Foreign Earned Income
Earned income is payment you receive for your personal services, either in the form of employee wages, independent contractor pay, and/or business and self-employment earnings. If you qualify, based on the Bona Fide Residency Test or Physical Presence Test, you can exclude up to $126,500 of your Foreign Earned Income for tax year 2024 (increasing to $120,000 for tax year 2023). However, you must file a U.S. tax return with the correct forms related to your foreign earned income in order to claim this exclusion. Unearned foreign income, such as: interest, dividends, or rental income, do not qualify for the foreign earned income exclusion amount. However, the Foreign Tax Credit may apply.

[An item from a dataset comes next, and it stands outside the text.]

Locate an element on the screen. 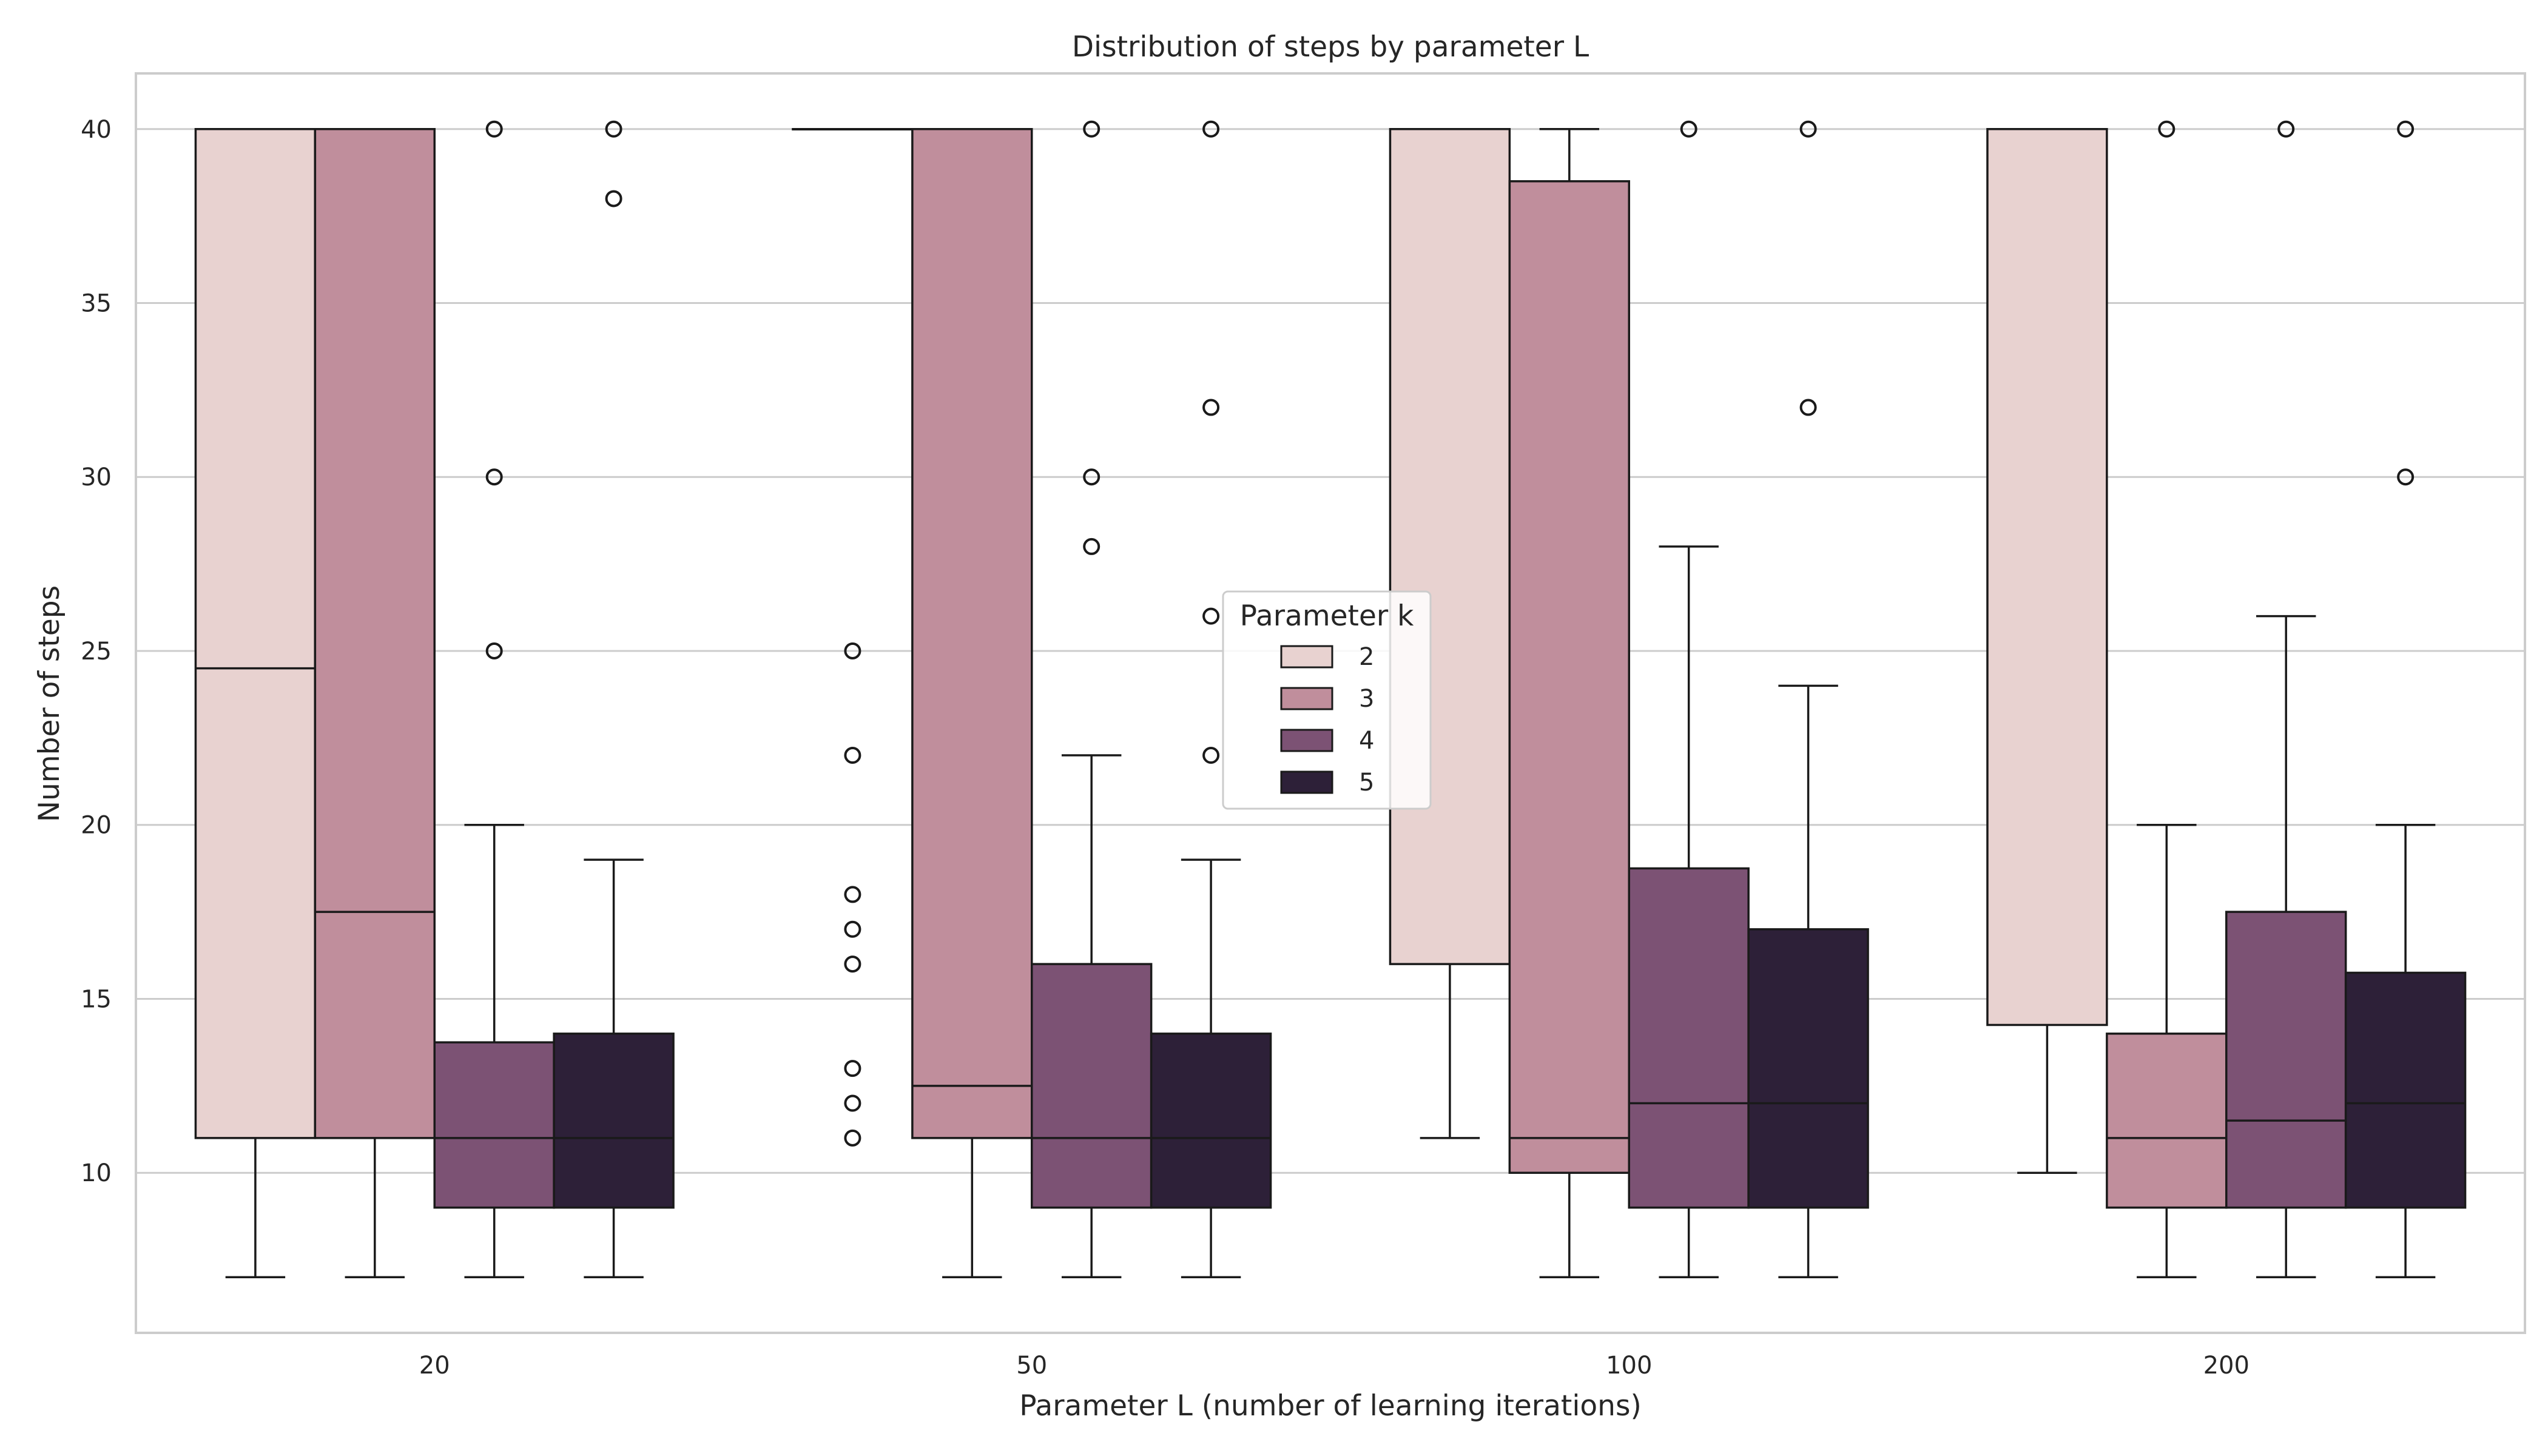 The height and width of the screenshot is (1456, 2548). legend-title: Parameter k is located at coordinates (1327, 616).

Self-employed individuals or independent contractors who earn income in a foreign country are required to pay Social Security & Medicare taxes at a rate of 15.3% on the net foreign earned income unless there is a Totalization Agreement between the U.S. and the foreign country you reside in.
Foreign Tax Credits
Foreign tax credits are intended to mitigate double taxation to U.S. citizens and residents by allowing a credit against U.S. income tax for certain taxes paid to a foreign country, even if the income does not qualify for the Foreign Earned Income Exclusion. Foreign tax credits may apply to earned or unearned income. However, the allowable Foreign Tax Credit cannot exceed your U.S. income tax liability in any tax year, but may result in zero U.S. income tax.
Foreign tax credits cannot offset your liability to pay any Social Security or Medicare taxes on your net earnings from self-employment.